## The problem:
Below are lines of data, and only some are wanted. Please repeat exactly those from the line that has "[textbox] (925, 61)" through the line that has "Avvisa alla (28, 1335)".
── Data to process
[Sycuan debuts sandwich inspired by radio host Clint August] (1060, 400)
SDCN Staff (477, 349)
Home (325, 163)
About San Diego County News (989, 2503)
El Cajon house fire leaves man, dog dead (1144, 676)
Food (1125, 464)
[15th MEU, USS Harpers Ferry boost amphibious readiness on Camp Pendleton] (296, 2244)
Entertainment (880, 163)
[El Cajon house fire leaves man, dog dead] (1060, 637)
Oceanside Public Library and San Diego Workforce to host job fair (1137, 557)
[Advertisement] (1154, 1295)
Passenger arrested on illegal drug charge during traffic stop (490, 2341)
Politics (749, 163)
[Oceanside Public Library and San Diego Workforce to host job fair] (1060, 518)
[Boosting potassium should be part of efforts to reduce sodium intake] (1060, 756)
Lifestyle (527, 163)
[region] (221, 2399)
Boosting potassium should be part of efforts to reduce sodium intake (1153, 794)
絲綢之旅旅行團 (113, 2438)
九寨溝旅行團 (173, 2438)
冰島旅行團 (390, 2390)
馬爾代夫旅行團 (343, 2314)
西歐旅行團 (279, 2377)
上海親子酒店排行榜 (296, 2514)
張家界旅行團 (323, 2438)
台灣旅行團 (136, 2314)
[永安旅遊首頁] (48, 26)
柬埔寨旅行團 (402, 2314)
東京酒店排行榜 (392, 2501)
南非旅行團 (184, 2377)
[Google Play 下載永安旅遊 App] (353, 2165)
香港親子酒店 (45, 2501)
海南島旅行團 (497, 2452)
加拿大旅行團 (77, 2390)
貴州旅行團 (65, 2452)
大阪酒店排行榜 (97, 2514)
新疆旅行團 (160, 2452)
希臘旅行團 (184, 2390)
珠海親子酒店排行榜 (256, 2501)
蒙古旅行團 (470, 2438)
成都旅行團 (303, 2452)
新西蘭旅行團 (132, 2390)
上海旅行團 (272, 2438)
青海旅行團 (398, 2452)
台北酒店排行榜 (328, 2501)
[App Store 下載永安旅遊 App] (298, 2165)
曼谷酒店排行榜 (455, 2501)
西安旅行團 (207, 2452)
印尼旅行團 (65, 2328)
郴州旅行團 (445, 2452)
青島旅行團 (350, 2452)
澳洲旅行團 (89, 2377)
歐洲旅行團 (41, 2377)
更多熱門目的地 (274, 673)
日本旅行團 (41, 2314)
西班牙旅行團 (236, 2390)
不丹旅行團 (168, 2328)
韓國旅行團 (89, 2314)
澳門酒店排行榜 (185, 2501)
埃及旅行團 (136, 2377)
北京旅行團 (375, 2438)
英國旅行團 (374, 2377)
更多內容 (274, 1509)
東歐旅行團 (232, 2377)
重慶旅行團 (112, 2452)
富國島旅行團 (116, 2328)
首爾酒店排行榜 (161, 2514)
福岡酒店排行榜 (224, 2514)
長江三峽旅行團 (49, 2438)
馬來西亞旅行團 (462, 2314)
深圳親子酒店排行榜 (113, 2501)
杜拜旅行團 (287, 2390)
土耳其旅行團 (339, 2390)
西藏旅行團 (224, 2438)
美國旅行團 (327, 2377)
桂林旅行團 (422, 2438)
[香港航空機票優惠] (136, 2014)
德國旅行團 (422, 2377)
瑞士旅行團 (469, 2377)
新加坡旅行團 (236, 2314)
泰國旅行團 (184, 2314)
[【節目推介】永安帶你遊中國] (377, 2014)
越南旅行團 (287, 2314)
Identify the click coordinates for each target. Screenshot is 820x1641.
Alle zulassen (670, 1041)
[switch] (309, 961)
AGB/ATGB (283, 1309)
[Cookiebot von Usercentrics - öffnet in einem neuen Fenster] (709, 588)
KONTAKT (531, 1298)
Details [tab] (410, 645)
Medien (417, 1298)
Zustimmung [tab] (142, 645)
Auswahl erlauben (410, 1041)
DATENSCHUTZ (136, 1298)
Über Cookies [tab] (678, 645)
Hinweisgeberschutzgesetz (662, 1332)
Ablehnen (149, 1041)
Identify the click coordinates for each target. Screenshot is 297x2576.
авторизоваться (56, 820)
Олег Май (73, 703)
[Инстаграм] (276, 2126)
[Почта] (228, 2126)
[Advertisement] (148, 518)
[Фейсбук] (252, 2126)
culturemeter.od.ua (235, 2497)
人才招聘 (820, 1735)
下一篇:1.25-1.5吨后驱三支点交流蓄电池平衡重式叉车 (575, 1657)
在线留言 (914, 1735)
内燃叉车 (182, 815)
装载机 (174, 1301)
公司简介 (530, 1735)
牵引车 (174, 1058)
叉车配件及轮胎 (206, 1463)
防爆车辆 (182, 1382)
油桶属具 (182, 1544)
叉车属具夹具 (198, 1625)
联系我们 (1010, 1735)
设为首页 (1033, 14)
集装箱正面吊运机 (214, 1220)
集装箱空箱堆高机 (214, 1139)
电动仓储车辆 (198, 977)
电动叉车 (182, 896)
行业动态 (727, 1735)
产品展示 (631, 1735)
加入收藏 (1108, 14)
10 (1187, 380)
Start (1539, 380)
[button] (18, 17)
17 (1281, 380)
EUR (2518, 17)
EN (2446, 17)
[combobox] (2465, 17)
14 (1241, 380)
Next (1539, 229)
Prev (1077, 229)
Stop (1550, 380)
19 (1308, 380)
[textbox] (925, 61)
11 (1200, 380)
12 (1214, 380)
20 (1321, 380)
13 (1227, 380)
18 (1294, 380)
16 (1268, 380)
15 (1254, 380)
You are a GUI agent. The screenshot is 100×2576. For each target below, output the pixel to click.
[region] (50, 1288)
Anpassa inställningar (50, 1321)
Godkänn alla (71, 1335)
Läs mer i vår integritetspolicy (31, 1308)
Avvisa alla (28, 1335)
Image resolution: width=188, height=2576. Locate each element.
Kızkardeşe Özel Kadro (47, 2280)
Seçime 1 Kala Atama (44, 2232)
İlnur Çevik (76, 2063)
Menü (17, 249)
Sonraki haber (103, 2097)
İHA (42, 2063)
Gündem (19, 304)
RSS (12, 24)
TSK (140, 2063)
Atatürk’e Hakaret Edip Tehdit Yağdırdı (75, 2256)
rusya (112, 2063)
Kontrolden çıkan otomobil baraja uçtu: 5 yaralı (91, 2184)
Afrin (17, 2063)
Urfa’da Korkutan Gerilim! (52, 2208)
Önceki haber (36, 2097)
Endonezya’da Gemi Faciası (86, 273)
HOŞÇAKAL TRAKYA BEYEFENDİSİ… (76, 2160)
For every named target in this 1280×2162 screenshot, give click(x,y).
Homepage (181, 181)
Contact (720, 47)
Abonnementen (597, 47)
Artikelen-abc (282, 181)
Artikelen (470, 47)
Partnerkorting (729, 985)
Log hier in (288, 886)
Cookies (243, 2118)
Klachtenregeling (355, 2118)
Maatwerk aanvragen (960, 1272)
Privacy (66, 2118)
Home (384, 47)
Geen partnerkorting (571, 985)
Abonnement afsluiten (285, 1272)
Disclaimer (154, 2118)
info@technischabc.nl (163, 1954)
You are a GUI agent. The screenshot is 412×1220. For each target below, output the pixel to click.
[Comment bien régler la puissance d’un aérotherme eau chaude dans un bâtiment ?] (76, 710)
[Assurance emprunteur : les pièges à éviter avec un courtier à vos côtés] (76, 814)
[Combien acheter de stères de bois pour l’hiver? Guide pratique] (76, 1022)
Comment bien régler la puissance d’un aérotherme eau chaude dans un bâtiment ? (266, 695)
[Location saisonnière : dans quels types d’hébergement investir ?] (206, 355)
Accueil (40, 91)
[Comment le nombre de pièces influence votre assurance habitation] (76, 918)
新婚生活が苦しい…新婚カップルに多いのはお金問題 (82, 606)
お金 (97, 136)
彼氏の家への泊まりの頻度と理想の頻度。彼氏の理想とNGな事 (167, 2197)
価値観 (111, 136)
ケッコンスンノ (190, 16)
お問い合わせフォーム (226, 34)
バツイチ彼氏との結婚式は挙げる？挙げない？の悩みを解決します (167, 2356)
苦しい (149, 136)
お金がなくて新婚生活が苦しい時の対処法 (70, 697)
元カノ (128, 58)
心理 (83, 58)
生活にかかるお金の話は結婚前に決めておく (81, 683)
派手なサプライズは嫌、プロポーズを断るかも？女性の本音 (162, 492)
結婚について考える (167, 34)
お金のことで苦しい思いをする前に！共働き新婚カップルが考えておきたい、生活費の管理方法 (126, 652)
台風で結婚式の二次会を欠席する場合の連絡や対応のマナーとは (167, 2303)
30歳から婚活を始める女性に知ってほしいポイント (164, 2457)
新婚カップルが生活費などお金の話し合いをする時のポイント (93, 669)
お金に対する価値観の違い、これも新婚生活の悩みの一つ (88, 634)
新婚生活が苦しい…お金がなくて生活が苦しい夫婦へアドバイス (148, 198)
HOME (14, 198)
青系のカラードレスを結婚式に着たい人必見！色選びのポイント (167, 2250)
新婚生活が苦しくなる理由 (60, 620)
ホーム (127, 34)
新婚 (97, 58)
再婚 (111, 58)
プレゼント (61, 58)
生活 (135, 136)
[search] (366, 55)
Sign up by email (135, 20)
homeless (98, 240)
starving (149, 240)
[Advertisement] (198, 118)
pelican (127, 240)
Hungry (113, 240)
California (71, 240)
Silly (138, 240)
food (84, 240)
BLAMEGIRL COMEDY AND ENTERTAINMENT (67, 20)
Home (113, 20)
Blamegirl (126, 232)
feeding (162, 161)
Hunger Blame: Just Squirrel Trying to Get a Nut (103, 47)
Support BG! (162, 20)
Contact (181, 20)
────
## Your solution:
[textbox] (925, 61)
11 (1200, 380)
12 (1214, 380)
20 (1321, 380)
13 (1227, 380)
18 (1294, 380)
16 (1268, 380)
15 (1254, 380)
You are a GUI agent. The screenshot is 100×2576. For each target below, output the pixel to click.
[region] (50, 1288)
Anpassa inställningar (50, 1321)
Godkänn alla (71, 1335)
Läs mer i vår integritetspolicy (31, 1308)
Avvisa alla (28, 1335)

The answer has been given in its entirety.